▸ **WHAT TO WORK ON**: Could you retype the records below exactly as they appear, skipping any pictures?

Saved data entries:
--- START ---
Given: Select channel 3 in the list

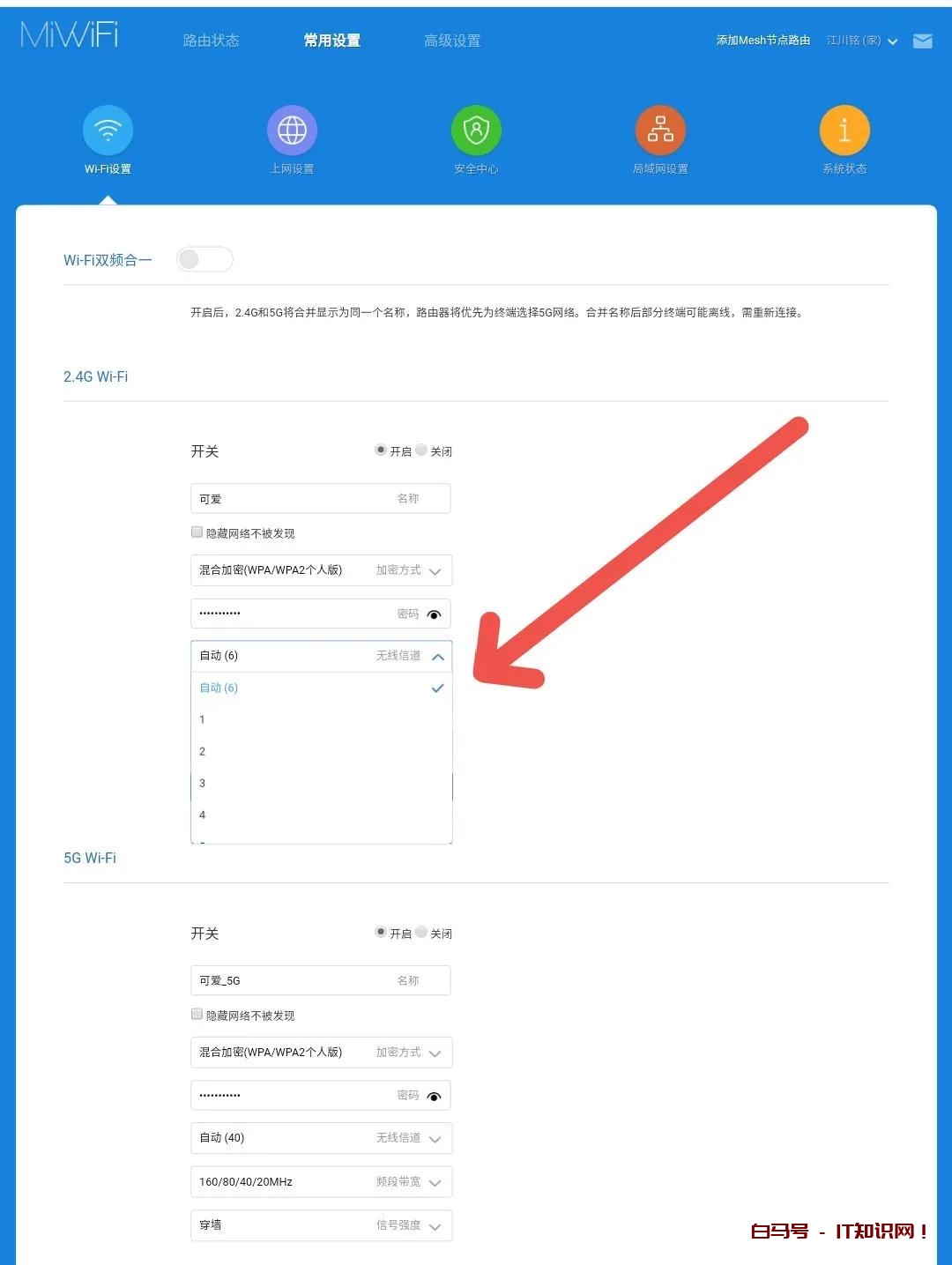Looking at the screenshot, I should pyautogui.click(x=202, y=783).
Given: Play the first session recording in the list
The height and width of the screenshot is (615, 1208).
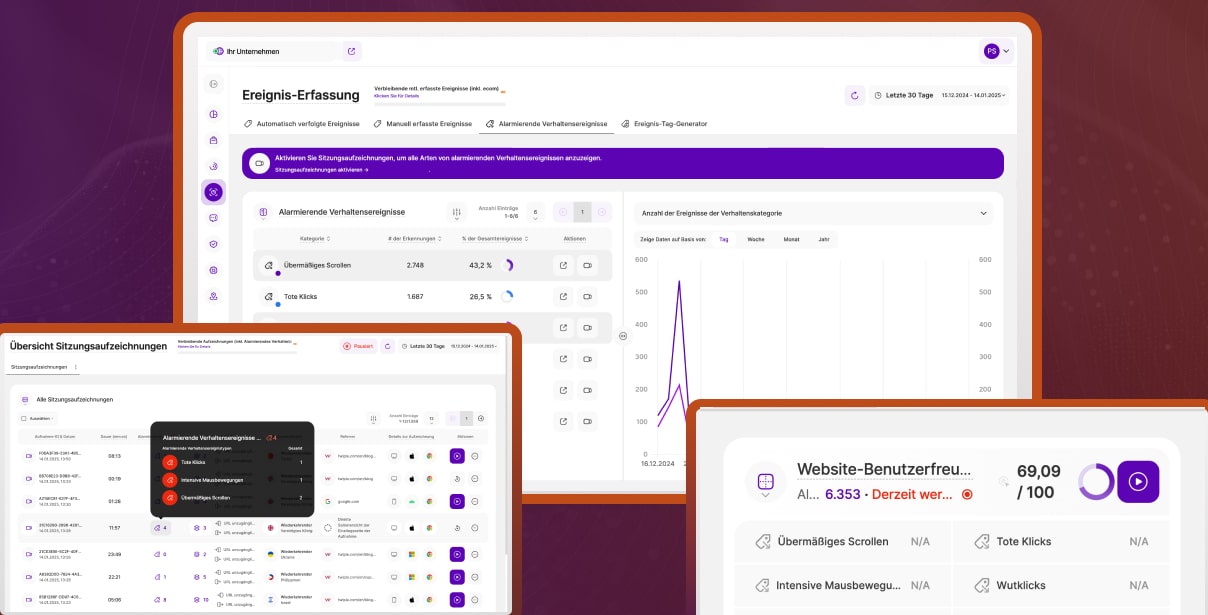Looking at the screenshot, I should pyautogui.click(x=457, y=455).
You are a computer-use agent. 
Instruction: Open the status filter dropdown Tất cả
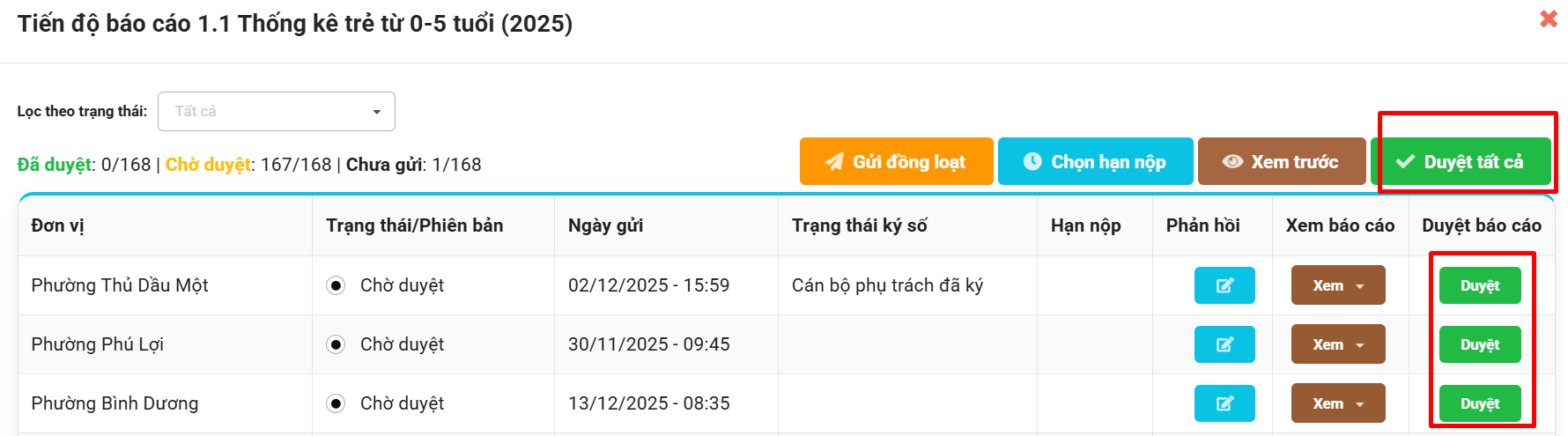(x=277, y=112)
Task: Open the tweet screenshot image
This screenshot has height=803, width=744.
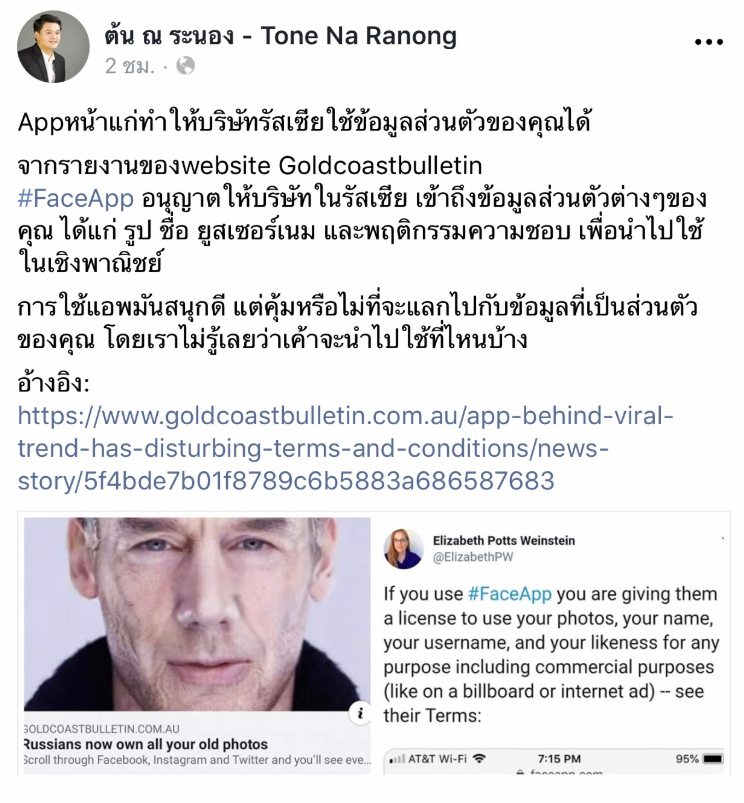Action: (555, 647)
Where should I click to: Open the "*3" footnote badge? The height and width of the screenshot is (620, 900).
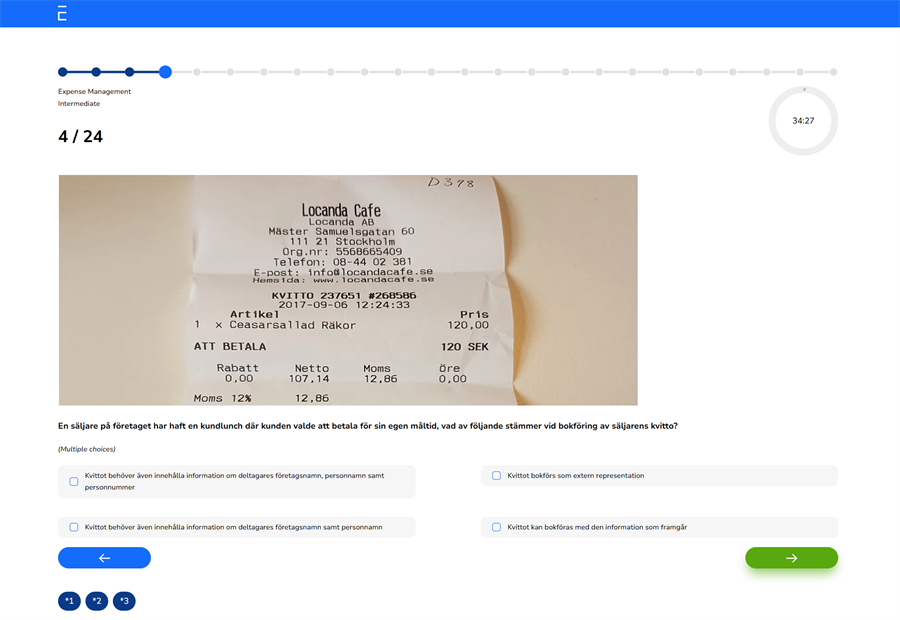click(x=124, y=601)
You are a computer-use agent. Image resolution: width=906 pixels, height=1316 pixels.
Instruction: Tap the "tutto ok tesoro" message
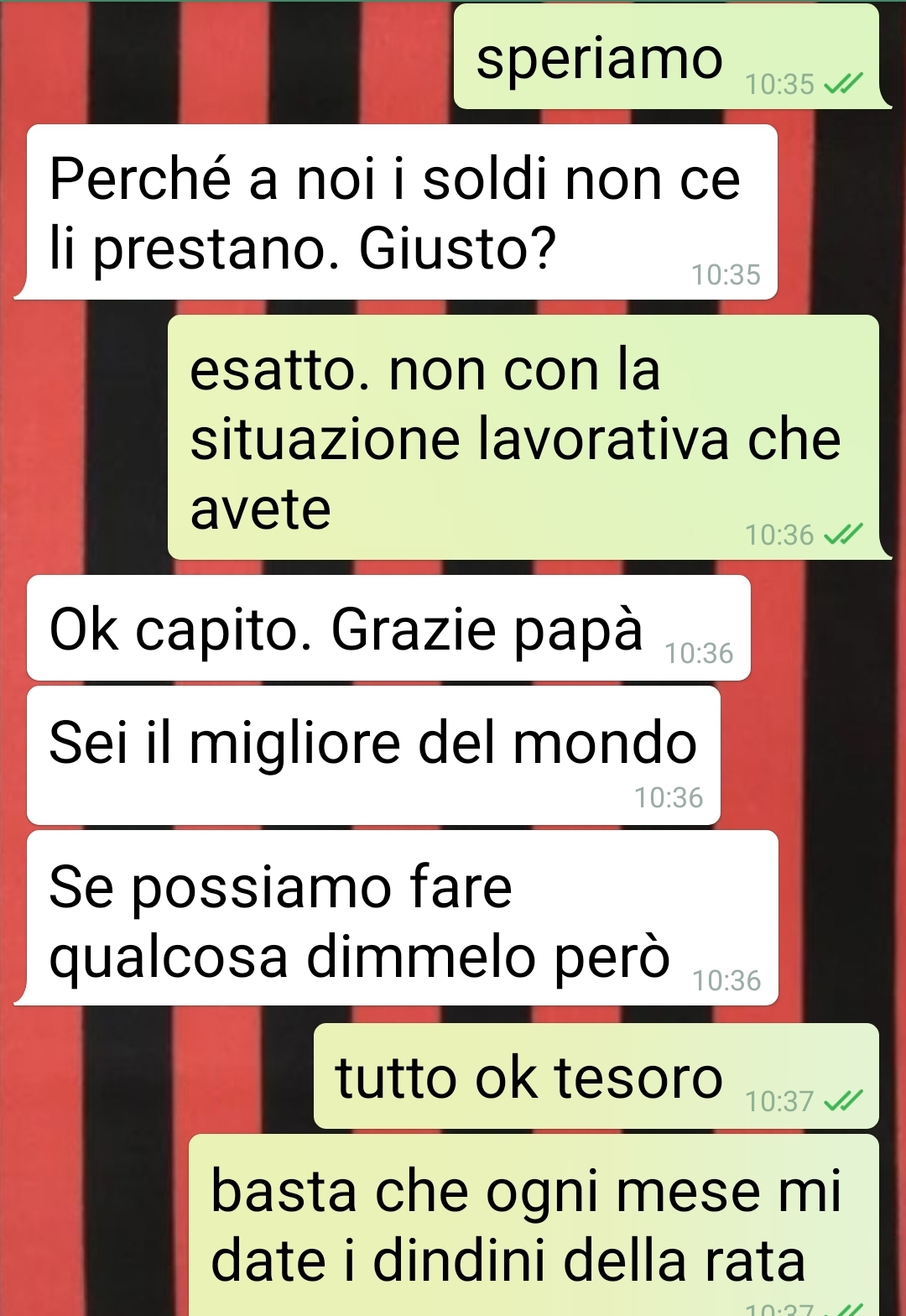(596, 1076)
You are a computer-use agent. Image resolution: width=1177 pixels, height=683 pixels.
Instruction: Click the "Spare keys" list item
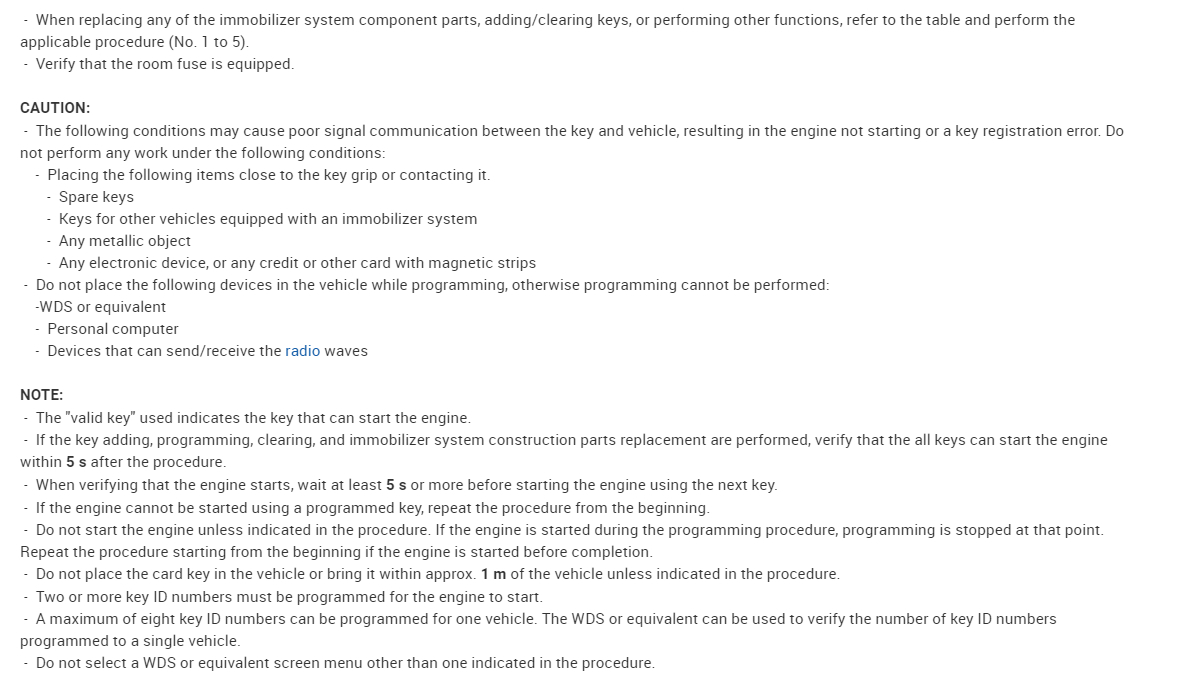pyautogui.click(x=96, y=197)
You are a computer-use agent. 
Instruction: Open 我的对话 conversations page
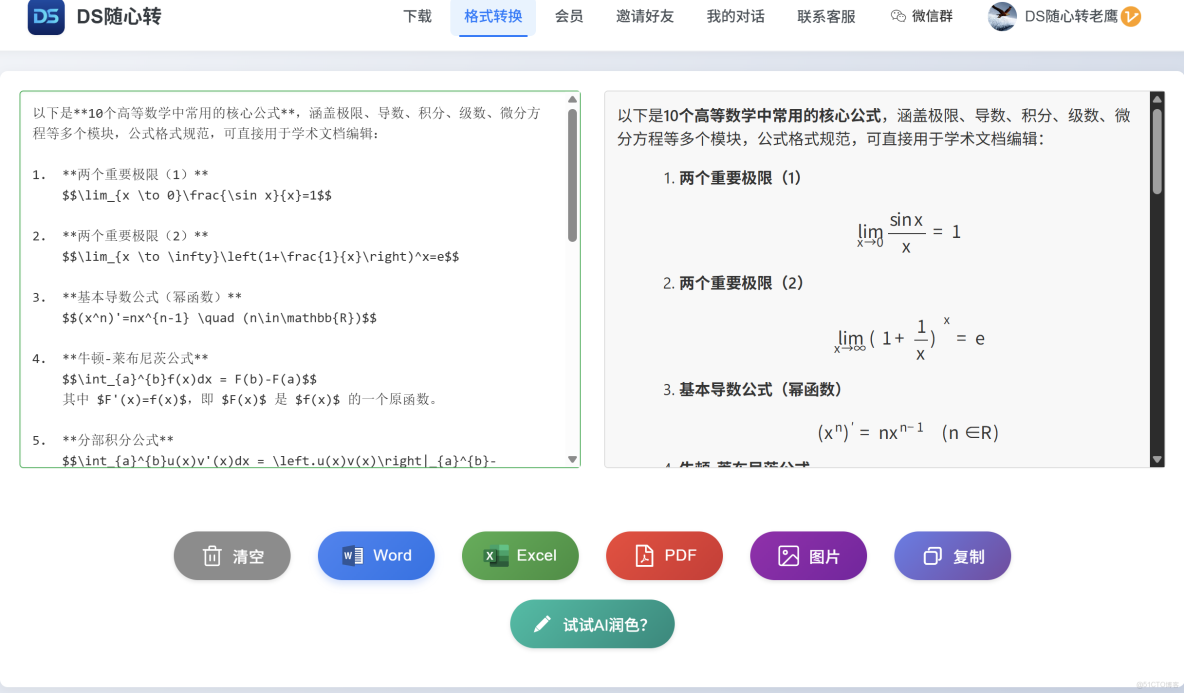(x=735, y=16)
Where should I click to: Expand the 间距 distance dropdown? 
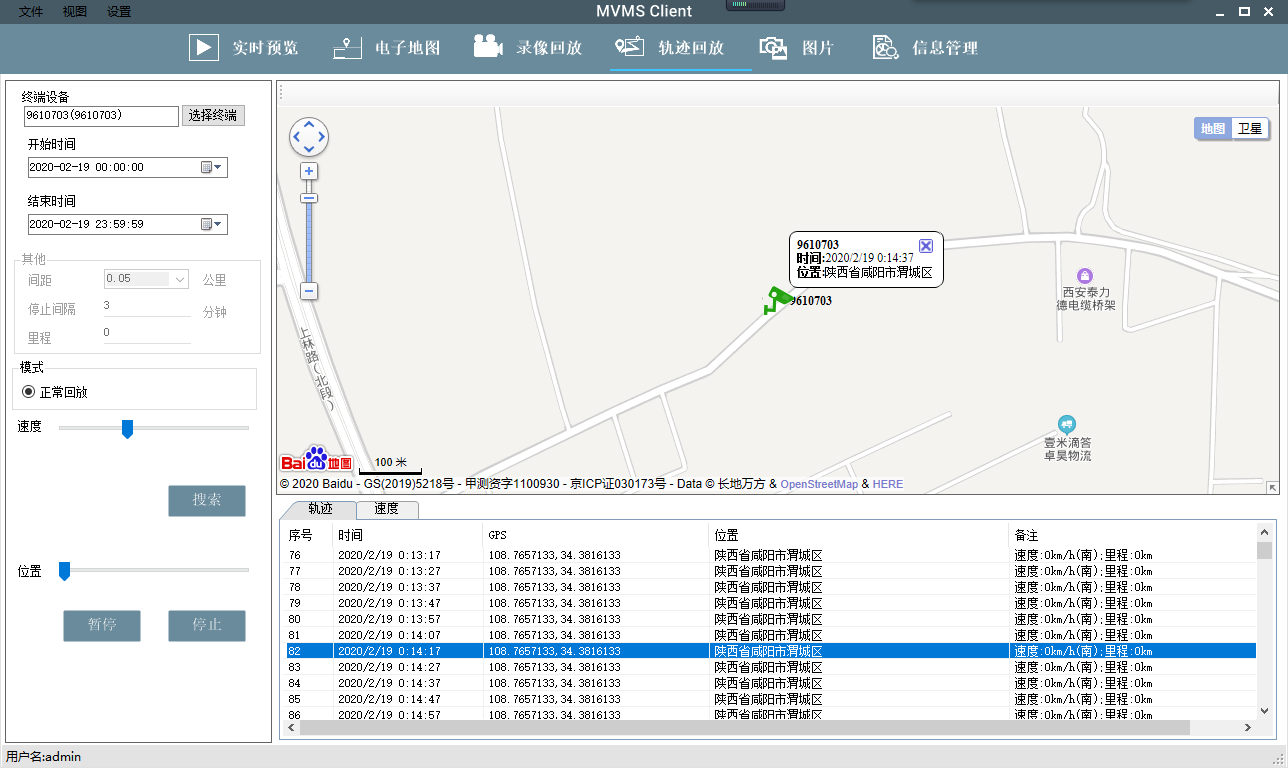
--- END ---
▸ **RESULT OF THE TASK**:
Given: Select channel 3 in the list

Looking at the screenshot, I should pyautogui.click(x=202, y=783).
Given: Play the first session recording in the list
The height and width of the screenshot is (615, 1208).
Looking at the screenshot, I should pyautogui.click(x=457, y=455).
You are a computer-use agent. 
Instruction: Open the status filter dropdown Tất cả
(x=277, y=112)
Task: Open the tweet screenshot image
This screenshot has height=803, width=744.
Action: (555, 647)
Where should I click to: Open the "*3" footnote badge? The height and width of the screenshot is (620, 900).
click(x=124, y=601)
You are a computer-use agent. Image resolution: width=906 pixels, height=1316 pixels.
Instruction: Tap the "tutto ok tesoro" message
(596, 1076)
You are a computer-use agent. Image resolution: width=1177 pixels, height=683 pixels.
Instruction: Click the "Spare keys" list item
pyautogui.click(x=96, y=197)
You are a computer-use agent. 
Instruction: Open 我的对话 conversations page
(x=735, y=16)
Where should I click to: Expand the 间距 distance dropdown? 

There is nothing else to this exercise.